Saturday, April 10, 2021

WSAL and Kid Smith

 

WSAL was the second radio station Salisbury had.  The first was WSMD which went out of business in the early 1930s. It was followed by WSAL that operated on 1200 KC with 250 watts of power.

It was on WSAL in 1939 that Delmar Mayor L. T. Lockerman gave his history of Delmar on the segment called “Know Your Town”. It was transcribed to the Bi-State Weekly February 10, 1939 edition and is used to this day as a reference on Delmar. Joe Long at one time emailed me saying his self and other baseball players would stop by the station and talk on air about the games they played. Willis Conover worked at WSAL in 1939 as a part-time radio announcer. He was attending the State Teacher's College at Salisbury, Md at the time. Willis Conover was one of the most famous American Jazz announcers in the world but was virtually unknown in America. He did a Jazz show on Voice of America Radio for forty years, and was known to millions of people around the world but since Voice of America was forbidden to broadcast in the U.S., it was only the rest of the world who knew him. WSAL, Salisbury, Md. Broadcast License of licensee belonging to Frank M. Sterns was revoked, effective March 31, 1940.

WSAL had a number of live entertainers on their station, some paid, some were not.  Kid Smith was a regular in the 1938 to 1940 time period.  Dressed as a hobo clown he, with his two daughters, were billed as "Kid Smith and the Smith Sisters."  The below advertisement is of them




Yes it was the type of act that makes today’s young adults cringe with the fear that their great grandfathers thought this type of act was funny.

Kid Smith was Walter Barney Smith (1897-1977).  The “Kid” part of his name came from when he use to box as a career as a lightweight but gave it up in 1924. He was married in 1917 to Bertie Elmira Harris (1896-1976) and they had three daughters; Thelma Vada Smith (1918-1992), Dorothy Gay Smith (1920-1974), and Ola Lorene Smith (1927-2014).


  above Walter Smith

He and his family were in several different musical groups that went by various names.  They played opening acts at movie theaters before the talking picture show came on.


above March 1939 ad 

They played a benefits and shows.  They worked medicine shows, tent shows, car lot openings etc.  They lived in Virginia and mostly they played in the Maryland, Virginia, West Virginia, and North Carolina area.

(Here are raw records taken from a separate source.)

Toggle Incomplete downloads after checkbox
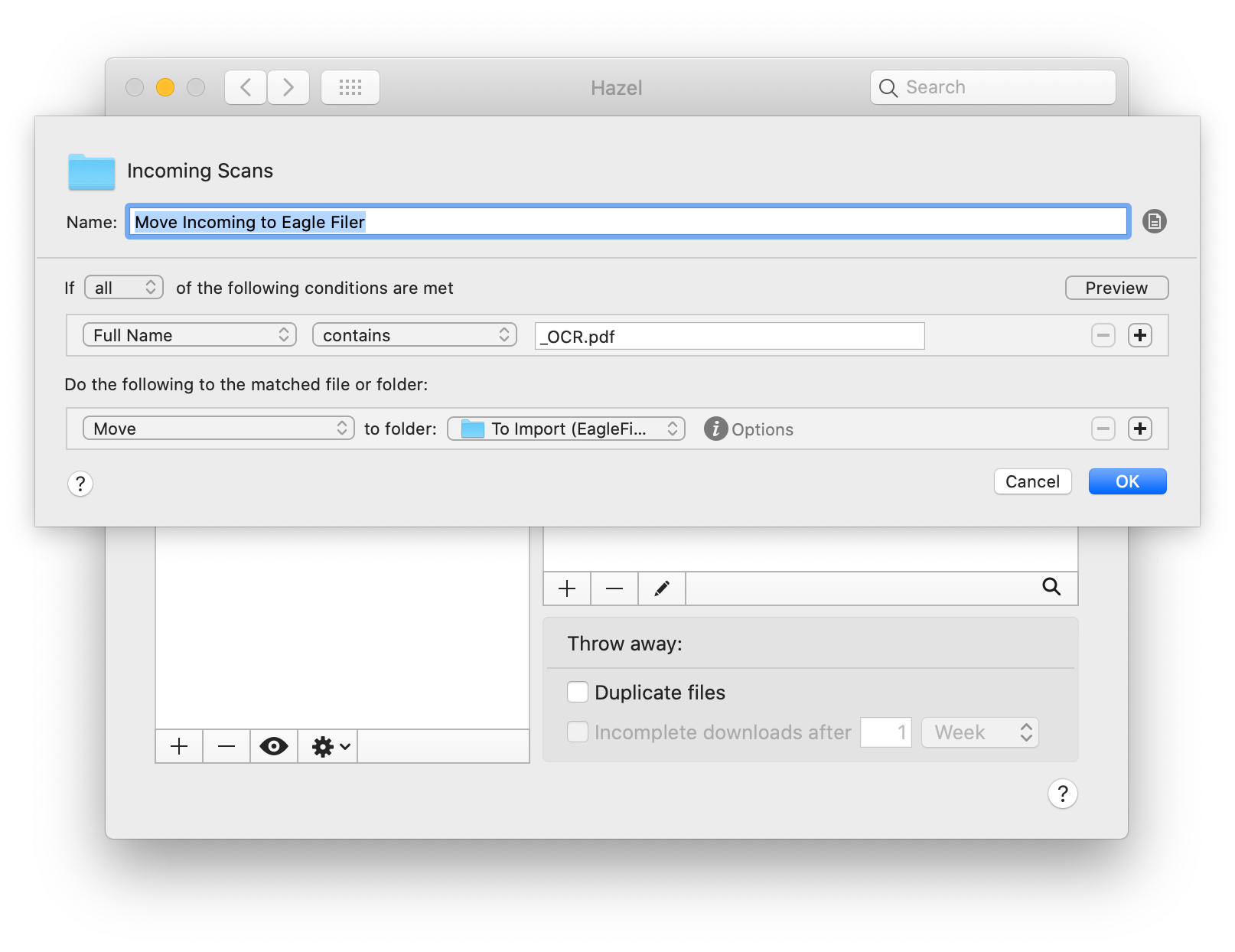The height and width of the screenshot is (952, 1235). point(578,732)
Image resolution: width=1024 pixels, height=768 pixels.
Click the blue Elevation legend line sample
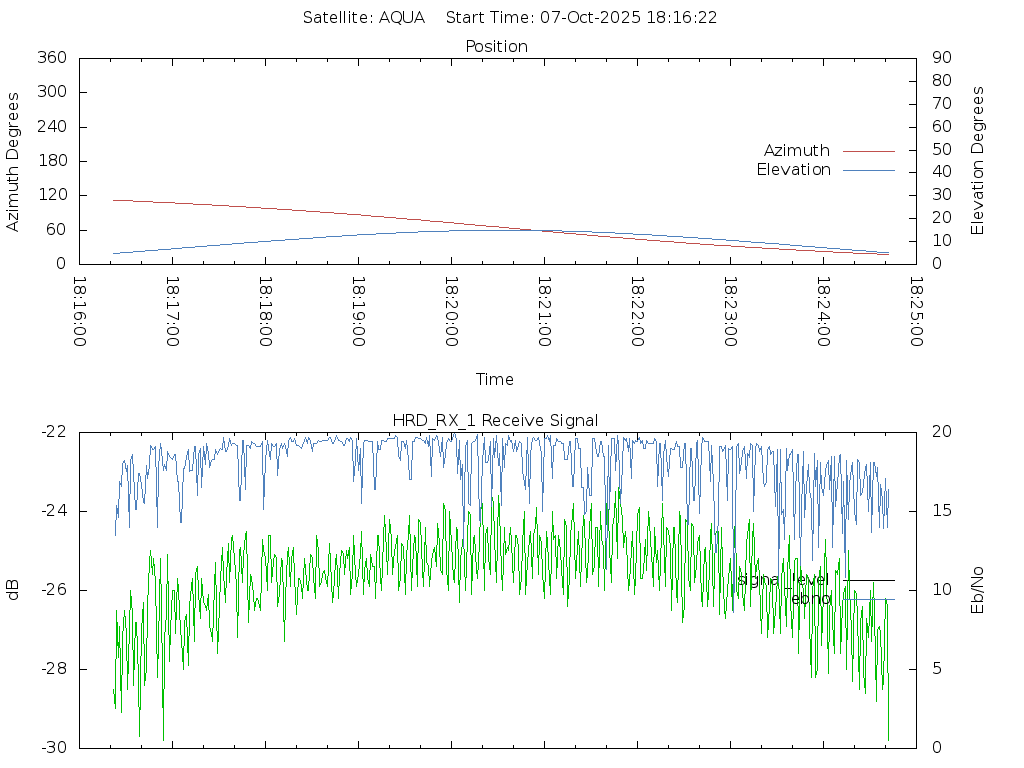click(x=868, y=170)
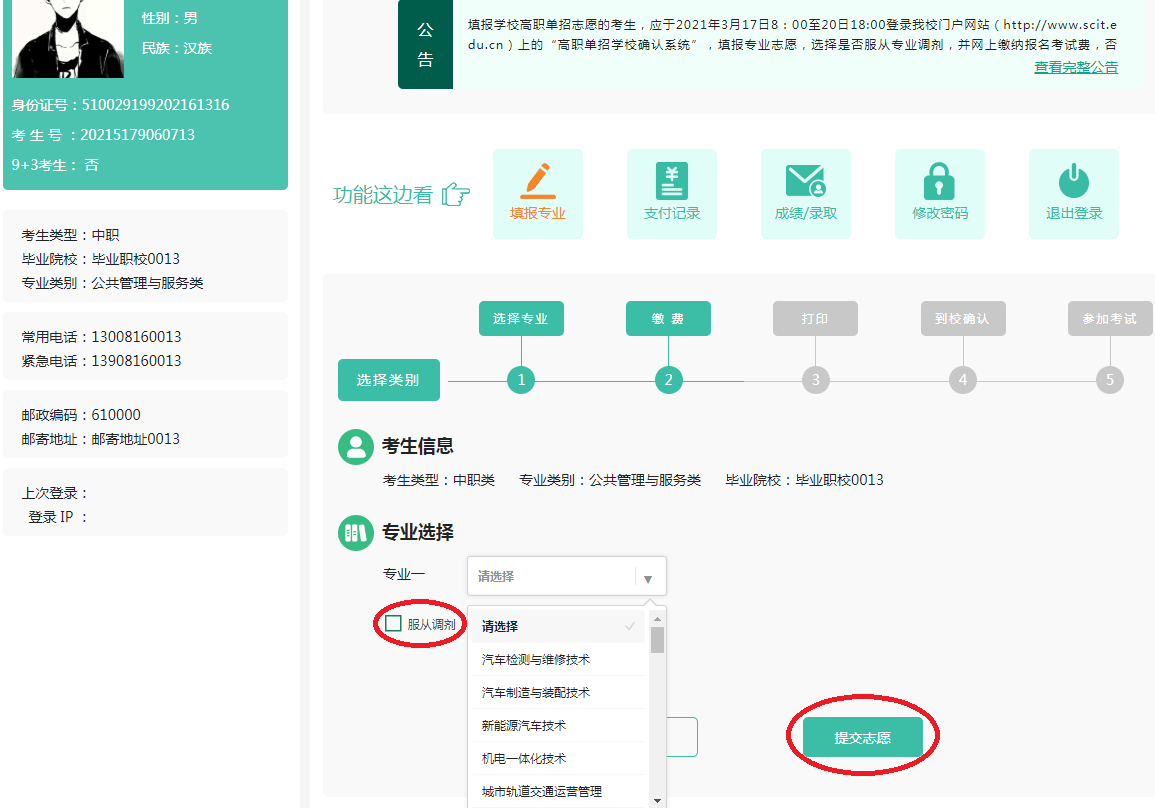
Task: Expand the 专业一 dropdown arrow
Action: [648, 578]
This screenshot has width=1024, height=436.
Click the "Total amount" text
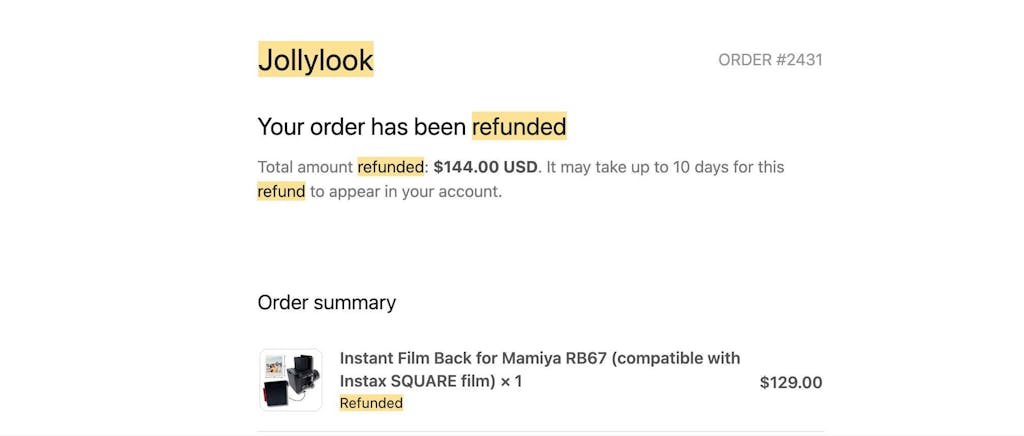pos(305,167)
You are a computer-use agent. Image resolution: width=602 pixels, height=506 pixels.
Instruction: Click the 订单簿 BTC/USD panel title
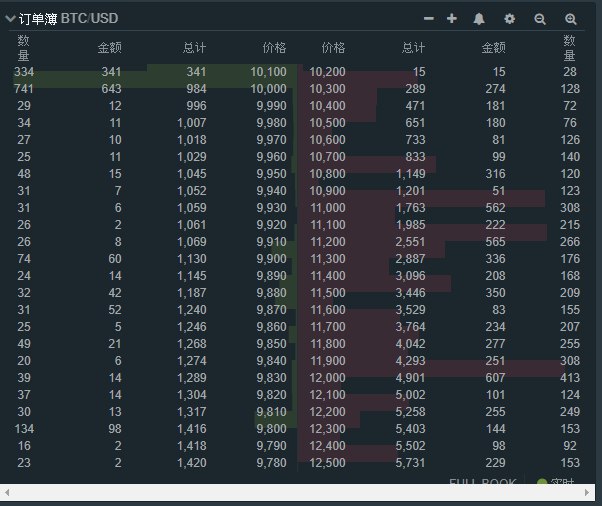(68, 19)
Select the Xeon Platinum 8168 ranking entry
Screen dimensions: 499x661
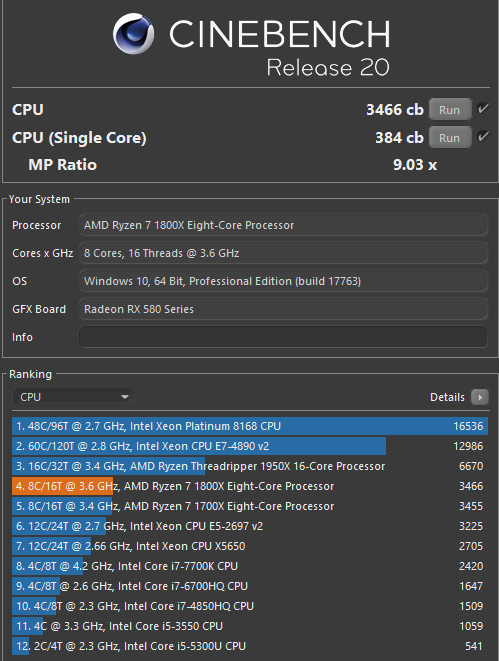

above 1939 article from Star Democrat - Easton Md. 

According to Walter Smith in 1939 he had a seven-year old Patsy Cline in the act.

In the 1940s his daughters started marrying and doing the act less often.  In 1947 he remarried.  He married Tona Lee who was brought up in tents shows and who had a contortionist act. 


In 1977 Kid Smith died and is buried in Georgia.

There is a good article on Walter Smith in the JEMF Quarterly Spring 1973 publication.  It came be found on internet archives.  The John Edward Memorial Foundation (JEMF) promoted the study of twentieth-century American Folk music.